* [WORK REQUIRED]:
Search the entries below for the word "agent" and copy each line that has it.

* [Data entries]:
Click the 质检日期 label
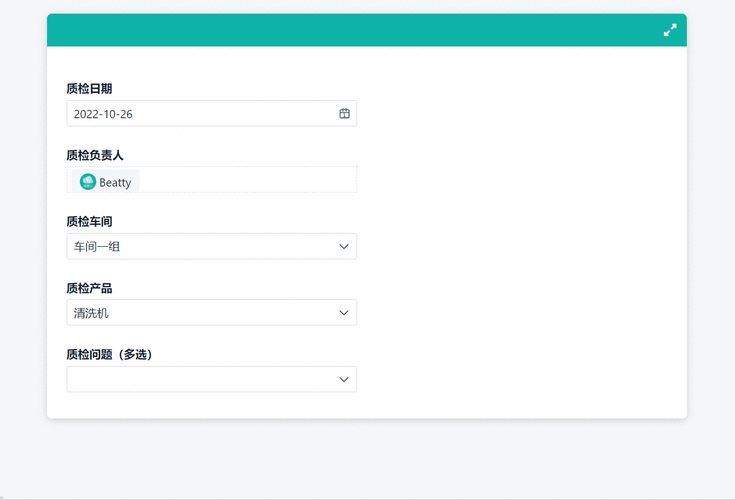 pos(89,89)
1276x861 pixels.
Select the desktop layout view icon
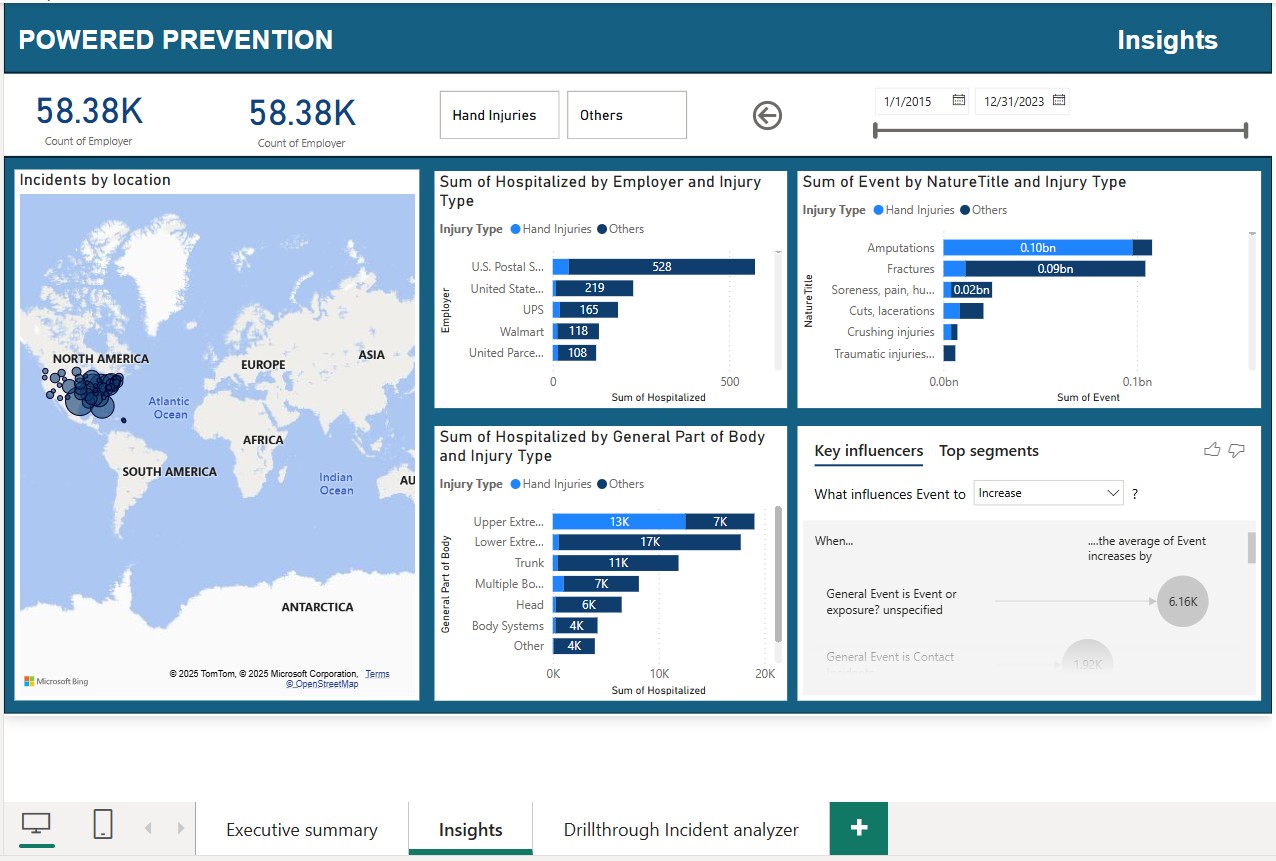click(37, 825)
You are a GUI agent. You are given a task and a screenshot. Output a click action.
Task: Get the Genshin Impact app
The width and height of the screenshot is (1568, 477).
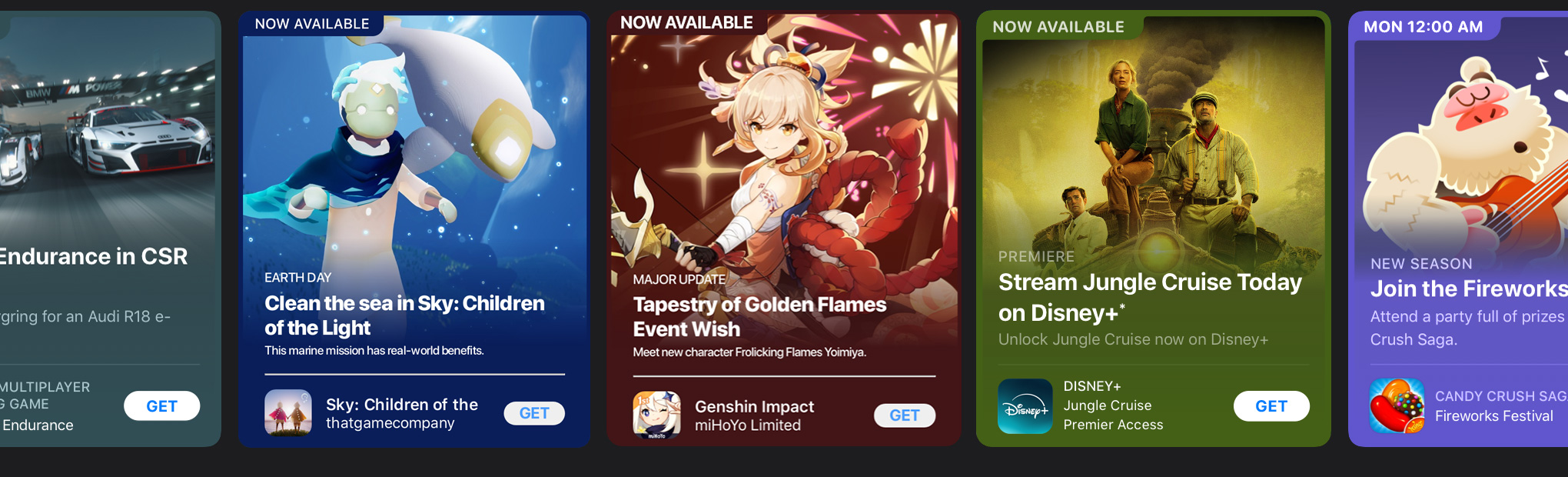pyautogui.click(x=905, y=415)
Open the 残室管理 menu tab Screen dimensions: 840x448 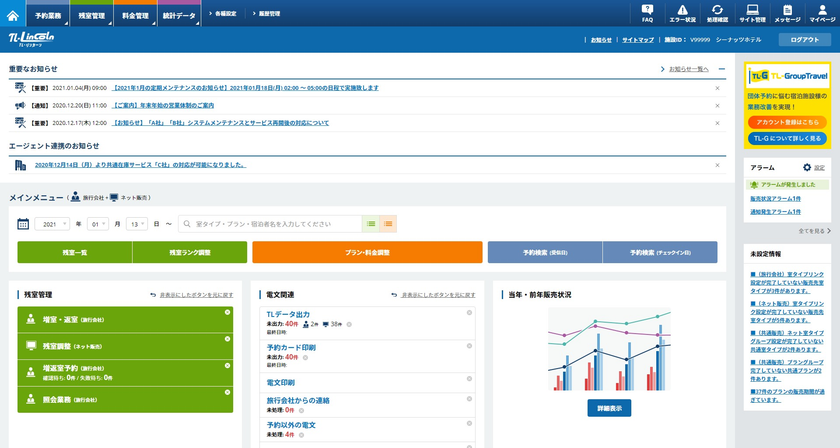coord(92,16)
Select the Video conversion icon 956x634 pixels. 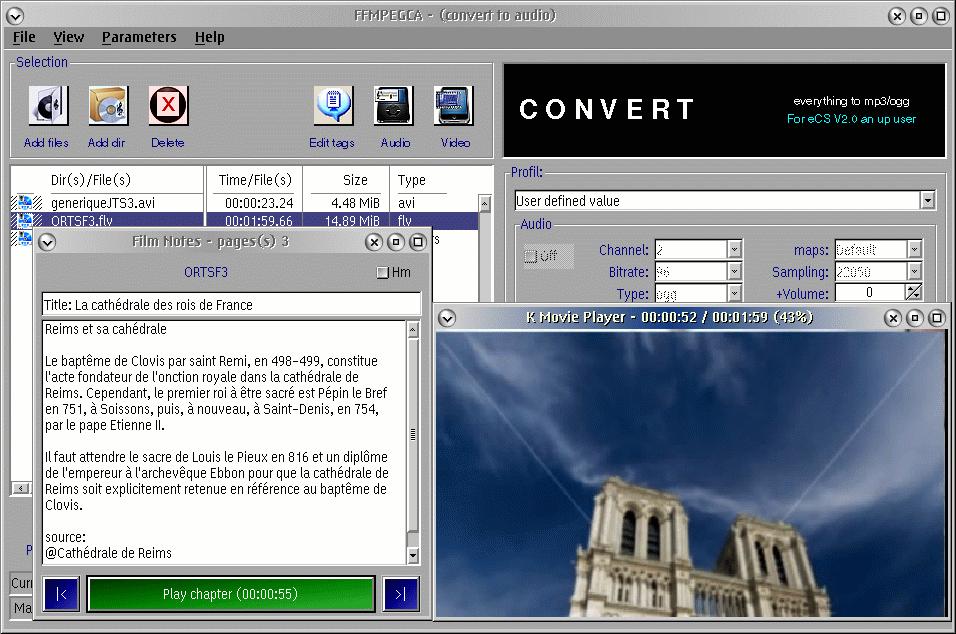454,106
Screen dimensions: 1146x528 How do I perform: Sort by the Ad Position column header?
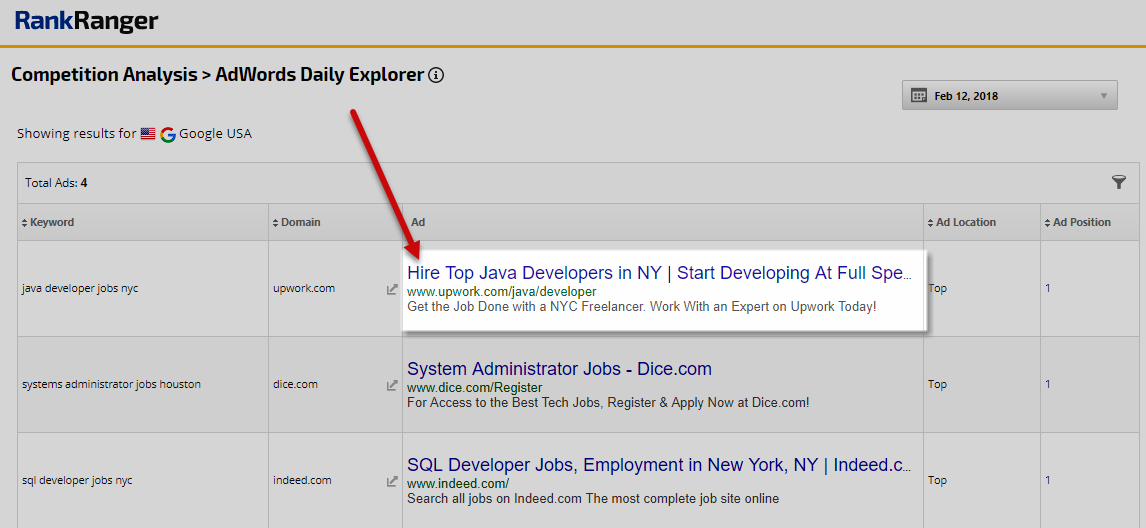click(1081, 222)
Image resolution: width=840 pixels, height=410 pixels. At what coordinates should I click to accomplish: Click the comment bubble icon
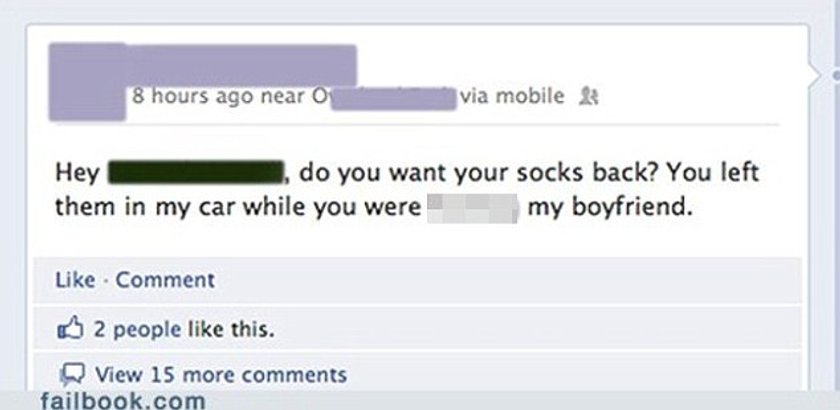(70, 374)
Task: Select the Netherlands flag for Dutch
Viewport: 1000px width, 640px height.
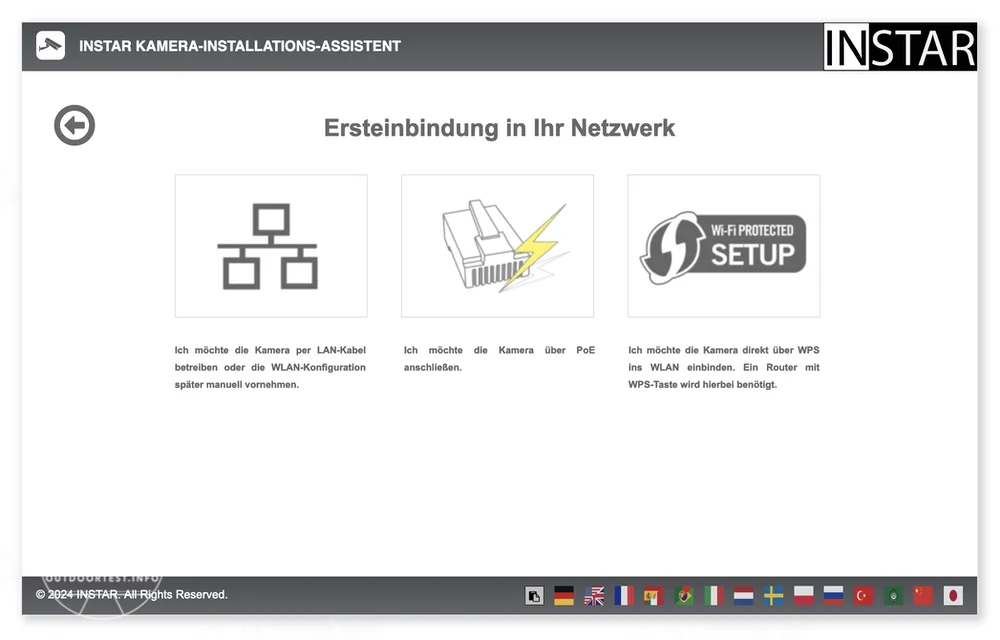Action: coord(743,596)
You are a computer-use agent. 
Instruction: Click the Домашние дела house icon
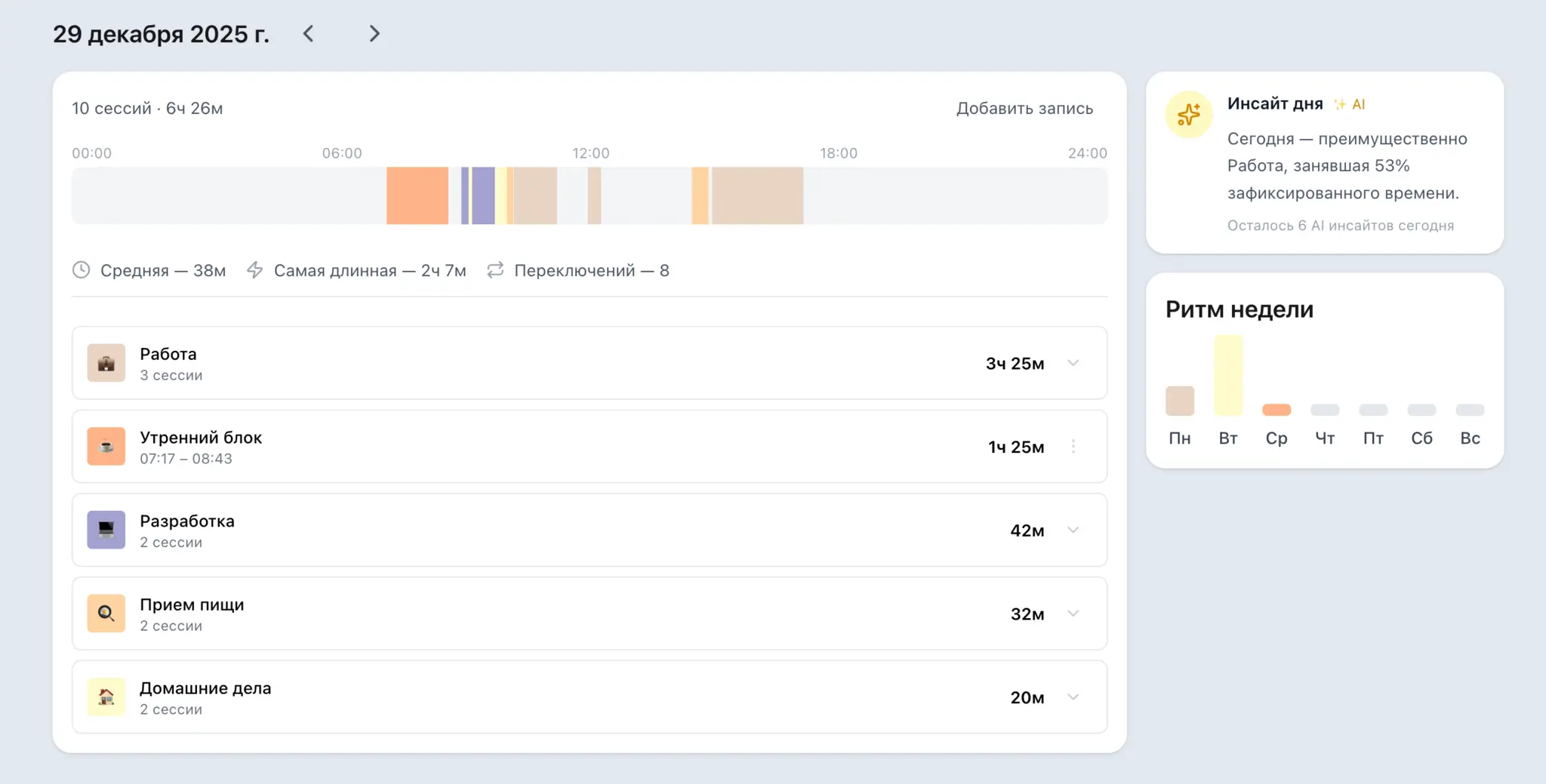pyautogui.click(x=106, y=696)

* [WRITTEN RESPONSE]:
You are a GUI agent. You are given a task and a screenshot. Output a click action.
You are a computer-use agent. 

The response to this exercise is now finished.